Yuki Clothing

plain and simple

Changing Pad


As my life changes, so will the content on my blog. In my last blog post I told you that I’m about to become a mother so maybe it doesn’t come as a big surprise that from now on, you’ll see a bit of baby stuff here as well :). The first thing I decided to make for the baby was a changing pad that would fit the changing table we got from IKEA.

I got both the fabric and the foam base for the changing pad from a store called “Stoff & Stil”. The goal was to make a pad that would be easy to clean but still nice and cosy for the baby. With that in mind, I decided it would be a good idea to make two covers for the foam pad. The first cover would be made out of a pastel green oil cloth with some geometric shapes on it. Since oil cloth is water proof, this would be the “easy to clean layer”. For the second cover (that’s was supposed to go over the first one), I got a soft cotton satin with grey and yellow raindrops on it. I thought the yellow raindrops was quite befitting a changing pad :)

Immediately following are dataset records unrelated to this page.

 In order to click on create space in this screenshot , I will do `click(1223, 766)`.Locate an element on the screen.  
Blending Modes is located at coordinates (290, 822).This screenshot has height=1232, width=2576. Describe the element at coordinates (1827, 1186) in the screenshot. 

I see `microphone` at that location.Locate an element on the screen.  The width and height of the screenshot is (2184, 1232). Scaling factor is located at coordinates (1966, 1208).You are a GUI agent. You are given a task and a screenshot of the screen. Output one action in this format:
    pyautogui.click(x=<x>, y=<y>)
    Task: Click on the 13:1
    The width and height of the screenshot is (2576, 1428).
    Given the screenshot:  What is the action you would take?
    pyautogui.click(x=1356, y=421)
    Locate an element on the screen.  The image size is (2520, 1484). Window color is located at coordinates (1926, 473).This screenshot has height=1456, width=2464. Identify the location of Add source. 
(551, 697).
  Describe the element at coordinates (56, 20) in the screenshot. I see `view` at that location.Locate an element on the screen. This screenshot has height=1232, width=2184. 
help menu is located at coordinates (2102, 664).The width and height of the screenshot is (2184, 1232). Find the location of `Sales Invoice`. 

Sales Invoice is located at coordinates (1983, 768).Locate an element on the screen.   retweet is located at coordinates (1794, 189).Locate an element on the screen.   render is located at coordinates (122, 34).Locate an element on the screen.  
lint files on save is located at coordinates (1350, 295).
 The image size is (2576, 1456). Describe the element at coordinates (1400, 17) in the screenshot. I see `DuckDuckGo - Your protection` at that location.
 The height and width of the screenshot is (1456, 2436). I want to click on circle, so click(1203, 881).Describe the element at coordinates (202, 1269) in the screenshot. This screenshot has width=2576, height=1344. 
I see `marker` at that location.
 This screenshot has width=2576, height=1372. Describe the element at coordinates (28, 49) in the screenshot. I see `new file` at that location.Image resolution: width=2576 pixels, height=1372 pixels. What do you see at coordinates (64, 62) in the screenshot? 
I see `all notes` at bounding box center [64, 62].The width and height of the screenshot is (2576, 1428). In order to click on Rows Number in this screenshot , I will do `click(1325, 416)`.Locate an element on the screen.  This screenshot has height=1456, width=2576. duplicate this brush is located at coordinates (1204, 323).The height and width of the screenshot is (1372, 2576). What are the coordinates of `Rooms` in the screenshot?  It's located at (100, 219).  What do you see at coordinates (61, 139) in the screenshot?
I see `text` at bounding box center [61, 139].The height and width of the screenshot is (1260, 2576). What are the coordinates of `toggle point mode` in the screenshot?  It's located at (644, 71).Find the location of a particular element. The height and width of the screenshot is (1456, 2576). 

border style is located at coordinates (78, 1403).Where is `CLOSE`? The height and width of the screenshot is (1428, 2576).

Stoff & Stil also had a pattern for the changing pad but since the shape of the thing was so simple, I didn’t really see the point in spending money on something I could make myself in 30min. To begin with, I measured the sides and made a pattern for that. After the sides were finished, I measured the circumference of the pattern and the length of the foam base. With those measurements I had a rectangle that would go around the pad. Last but not least, a 1cm seam allowance was added. When the pattern was done it was time to start pattern matching and cutting out the pieces. Because of the very symmetrical geometrical shapes on the oil cloth, this turned out to be a walk in the park! To make the sewing a bit easier, I used a pencil to draw where the seam should go on both side pieces.

Assembling the whole thing was a bit trickier than usual because you obviously can’t use pins on a plastic oil cloth. That would just leave ugly puncture marks all over the place. Instead, I got to use these handy little clips from Clover that I got from Okadaya in Tokyo. The first step was to attach the invisible zipper. I can highly recommend inserting the zipper as soon as possible. It’s just so much easier to attach it to a garment/cushion/etc. when the fabric lies flat. Next, I continued sewing around the side where the zipper was attached. One stretch at a time was “clipped” together and sewn. When reaching the corners, I had to cut the oil cloth in order to continue with the next stretch without the fabric bulging into weird shapes. The same procedure was repeated for the other side and last but not least, the side seam on the large rectangle was sewn.

Yay, the first cover was done! At this point I had no idea that I would spend the coming 15min sweating and cursing while I was wrestling the foam base into the cover. Have you ever touched and eel and gotten surprised at just how slippery it is? Well, that pretty much describes my experience with the foam, only that the foam was the exact opposite of slippery. After I won the wrestling match, I decided that I wouldn’t be making a second cover. There is just no way I’m putting a cover on/off of that changing pad on a regular basis. Instead, I’ll probably make something like a towel/blanket to put on top of the changing pad. That way it would still be nice and cosy for the baby and easy to remove and throw in the laundry.

2 thoughts on “Changing Pad

  1. It looks really nice. You’ll probably want to clean a fabric top layer quite often anyway so then it’s not so bad to just use a towel and toss it in the washing machine regularly instead of having to replace a fitted cover often.